SZ: I’m not sure central banks knew what to do last time, so I don’t know what they’re going to do next time. I think central banks have forgotten what their role should be and have become political and economic animals that, in the long run, are not positive for any economy. Much of the slow growth that the world is dealing with today is the result of central banks pretending and extending rather than allowing reality to govern what happens. We’ve created an artificial environment that’s not reflective of reality, that is kicking the can down the road.
JB: A panelist at a conference I moderated in Munich this fall suggested it’s time to get frank about property use. Ultimately, he said there will be more warehouses, fewer offices and fewer shops. Do you agree with that?
SZ: Absolutely. You think that there are enough churches to fill the empty retail big box churches in America? I doubt it. Yes, the AAA mall is doing fine, yes the strip next door is doing fine. Everything else is obsolete and is being replaced by e-commerce. Anybody who doesn’t recognize that is going to suffer significantly.
JB: What are other game-changers?
SZ: I think the single biggest demographic change in the world over the last 15 years has been the deferral of marriage. I graduated from the University of Michigan in June of 1963 and I was married 10 days later. Within a year, everybody I knew was married and some of them had children. Today, my children and your children don’t even think about getting married until they’re near 30. What does that mean for utilization of real estate? I’m a cynic on the idea that things have dramatically changed. I think the millennials are an interesting group of people. I think they have deferred making a lot of decisions that we made at a much earlier date. Do I think those are permanent changes in our society? I doubt it. I think that anybody who over-invests predicated on millennials is going to be disappointed.
JB: Have general partners been successful enough over the past 15 years in delivering returns in emerging markets to justify the risks implicit in emerging market investing?
SZ: The emerging market question is as yet unanswered. I think we’ve been in an extraordinarily volatile period. If you eliminate the currency fluctuations, emerging markets investments have been actually quite good. They’ve suffered from the fact that we’ve had an extraordinarily strong dollar that’s led to currency volatility and depreciation. I’m not sure the last 10 years are reflective of what the future is all about. In the end the emerging markets is where growth is and will be in the future. We in the real estate business are in the business of supplying the housing for the future of growth. That means that you have to be in the emerging markets.

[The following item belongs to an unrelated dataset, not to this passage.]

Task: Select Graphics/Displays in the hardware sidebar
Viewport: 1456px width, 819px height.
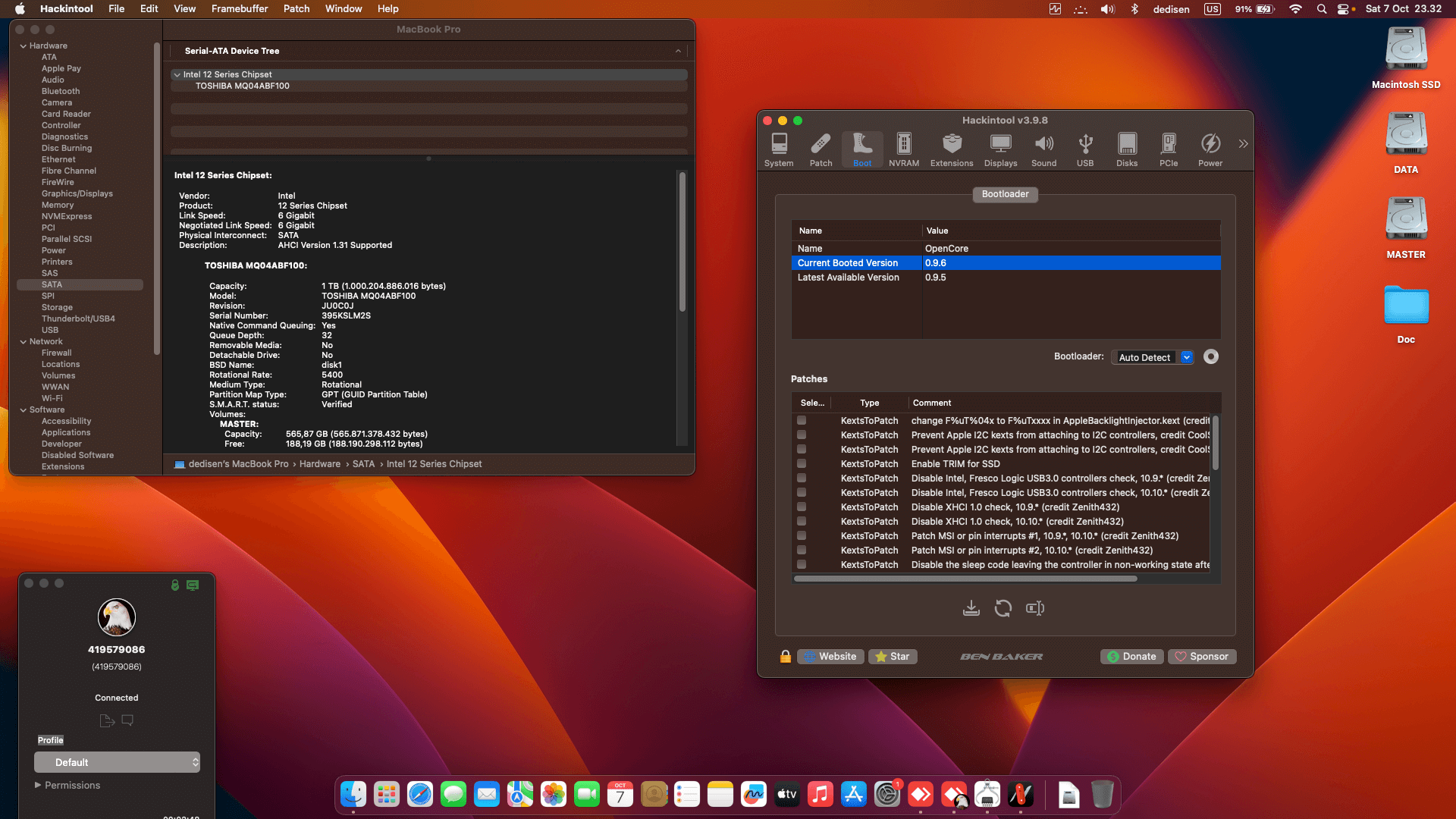Action: (77, 193)
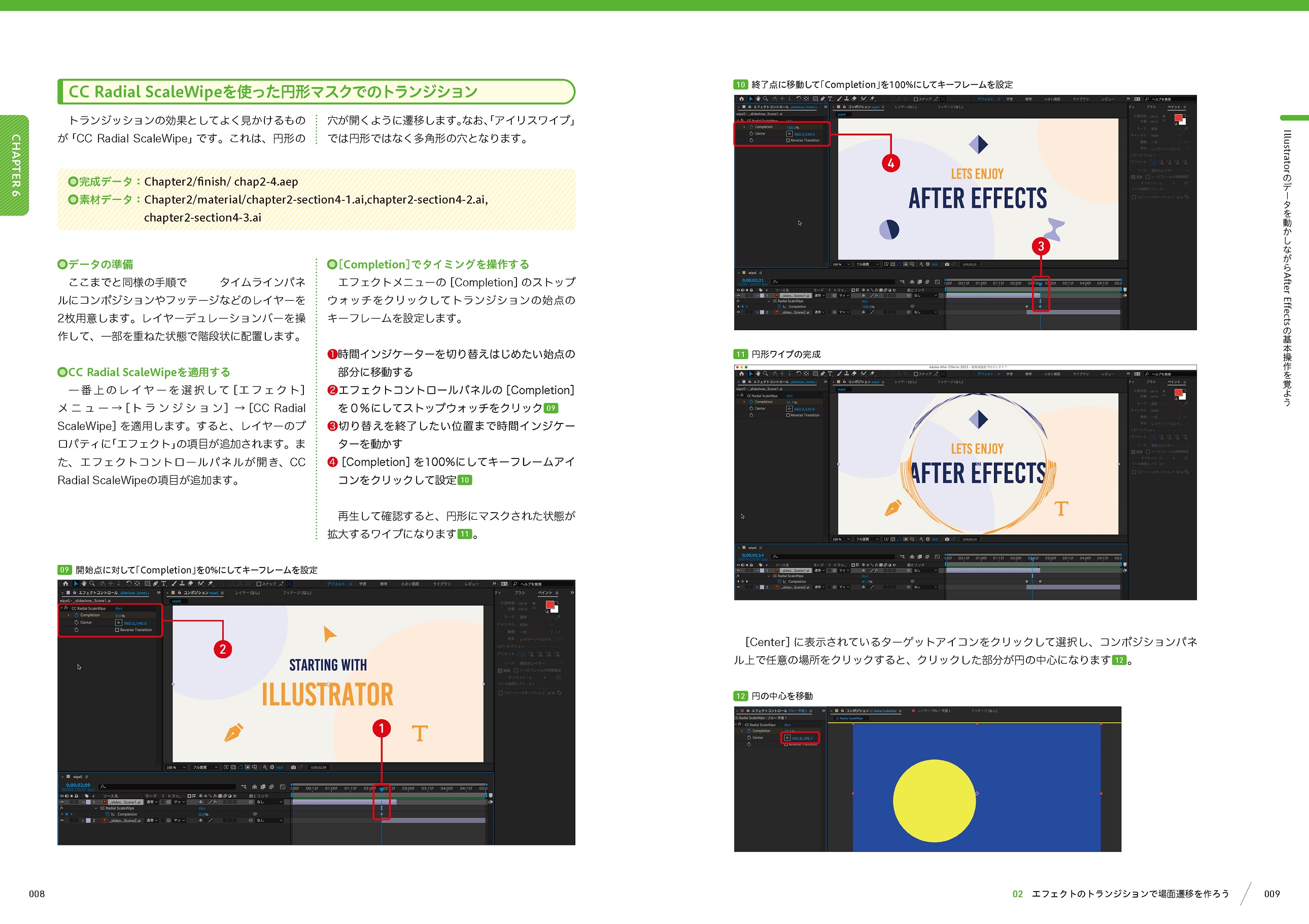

JB: If you think back to all the cycles you’ve been through, what have you invested in to protect yourself through cycles, and how are you responding to the current cycle?

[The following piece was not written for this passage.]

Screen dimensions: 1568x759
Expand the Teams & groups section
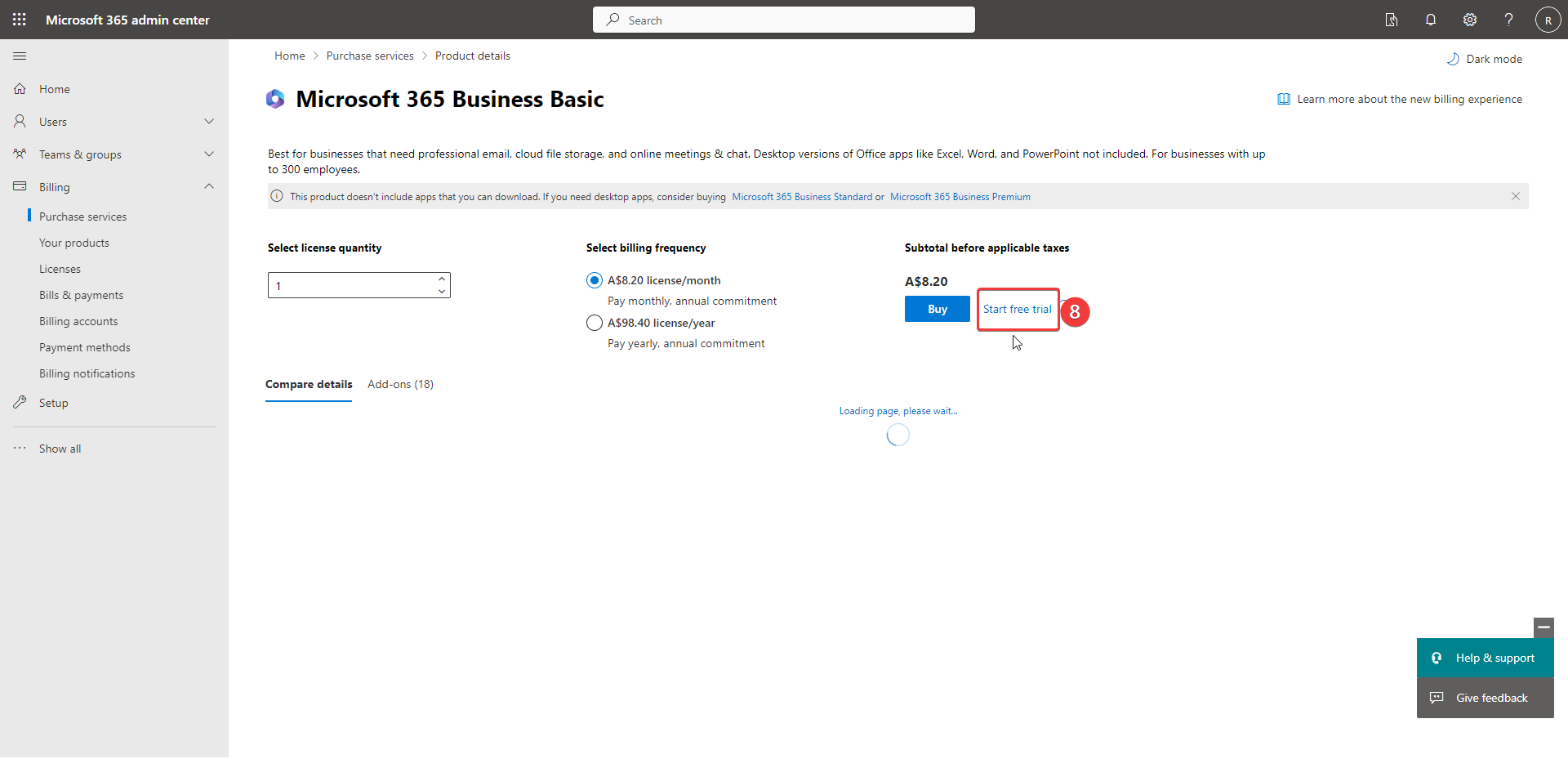[209, 154]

SZ: In 1973 through 1976, I was the biggest buyer of real estate. I replicated that again in 1989 to 1994. Over the last five to seven years, I’ve been a seller. I’ve continued to be a seller. Accumulation of cash is the way that I would respond to this particular cycle.
JB: What keeps you up at night with worry?
SZ: I worry about the US’s position in the world and the stability of the world overall. At no time in my life have there been as many potential headwinds as I see out there today. How we manage to get through that will determine the future for our children and our grandchildren.